At this point, I am way down the rabbit hole trying to find the cause of this bug. Some testing had shown me that:

  • The original binary would produce the same result on every run
  • My new binary would produce the same result on every run, but different to the original
  • My new binary would produce the same result regardless of the number of threads.. from 1 to 100

That last observation made me curious. Why did my new code produce a different result when I ran it with only one thread? What would make it different from the original binary. Having only 1 thread that was executing would eliminate any race conditions.

In the original binary, we do not create any threads. We load the model, build and run it. In the new code, even with one thread we create that thread, load the model, build and run it. What was I doing during the thread creation process that would cause this issue? Time for GBs of log files and GDB.

Stepping through every operation to validate the output lead me into what we call a selectivity. This is a static piece of code that takes an input, calls a standard simple piece of math and returns an output. These few lines of code had returned different results in a thread and not. Time to analyse the following code:

double CLogisticSelectivity::calculateResult(int Age) {
    double dRet = 0.0;
    double dTemp = (dA50-Age)/dAto95;

    if(dTemp > 5.0)
      dRet = 0.0;
    else if (dTemp < -5.0)
      dRet = dAlpha;
    else
      dRet  = dAlpha/(1.0+pow(19.0,dTemp));

    return dRet;
}

If I gave the code Age = 1 then ran it I got the following results:

Local  = 0.0010370292068795884059
Thread = 0.0010370292068795879722

What gives? There is nothing in here that should be different in a thread. I am not passing in anything but an int with the value of 1. I edited the code to make dA50 and dAto95 local variables to remove any potential race conditions or thread wonkiness and still had the same error in output. Everything was initialized within the same function and the only external value was an Integer. Weird….

Compiler bug? But how…

Looking at the code, the only things that could create the bug were the operators and pow() call. These are part of the C++ standard offering so it’s highly unlikely that either of these would have an error. What next? Off to GodBolt to try some other compilers to see if I get wonky results on them. MSVC++… nope, Clang… nope, GCC-Trunk on Linux… nope. I am only getting this weird behaviour in TDM-GCC. Time to try some other MingW64 compilers. Nuwen… Yes, Mingw64.. yes, TDM-GCC… yes.

Confirmed: It’s a bug in MinGW64.

When I create a new thread and run floating point operations in that thread, I get slightly different answers.

Getting it fixed.. well soon…

Off to SourceForge I went to log a bug. After waiting a month and getting no response I jumped on IRC to ask the same question. Within 24 hours my issue had a comment indicating that it had been fixed. This had not yet picked up by any of the pre-built distributions.

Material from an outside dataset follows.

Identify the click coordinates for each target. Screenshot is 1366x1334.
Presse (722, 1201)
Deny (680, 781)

New threads were not calling _fpreset() when they were constructed, which “reinitializes the floating-point math package”. This would mean that the default values used within floating point arithmetic would be slightly different when you were inside a thread.

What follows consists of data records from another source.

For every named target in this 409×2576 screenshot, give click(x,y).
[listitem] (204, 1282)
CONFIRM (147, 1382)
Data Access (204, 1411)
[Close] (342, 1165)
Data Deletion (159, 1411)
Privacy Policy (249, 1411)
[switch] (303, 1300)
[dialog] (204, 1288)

As there have not been any downstream versions of MinGW64 that have this fix, I have had to resort to calling _fpreset() within the threads myself. A dirty but, but effective fix.

All n all. I spent around 5 days chasing this bug through my code. I generated Gigabytes of log files and had to get down to the precision of 7.5 grains of sand on the planet Earth. The compiler missing a key function call turned out to be the cause of the issue. Many times, while trying to find the root cause I found myself questioning my ability to write code, diagnose bugs and remain sane. I’m glad I found an answer and have a way forward.

When the code was tested with an AMD 5950X and 32 threads, solving a model went from 23.5 hours to 90 minutes. This was a substantial improvement and this work alone provides significant new opportunities for iterating through models when developing scientific reports.